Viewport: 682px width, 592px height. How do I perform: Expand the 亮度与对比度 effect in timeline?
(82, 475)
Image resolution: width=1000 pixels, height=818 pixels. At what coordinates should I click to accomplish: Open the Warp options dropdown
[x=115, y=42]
__________
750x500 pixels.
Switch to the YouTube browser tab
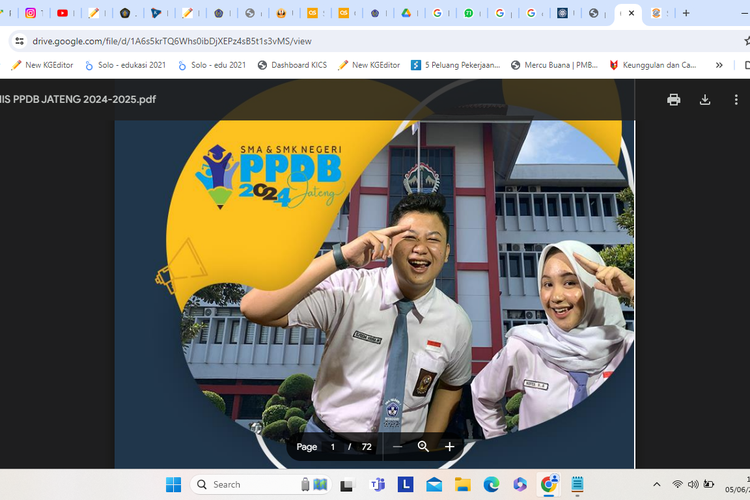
__________
TASK GOAL:
Write out exactly the lines that fall from the line with "750x500 pixels." to the line with "Switch to the YouTube browser tab" in the records above, keeping both ends.

FINISHED TASK:
750x500 pixels.
Switch to the YouTube browser tab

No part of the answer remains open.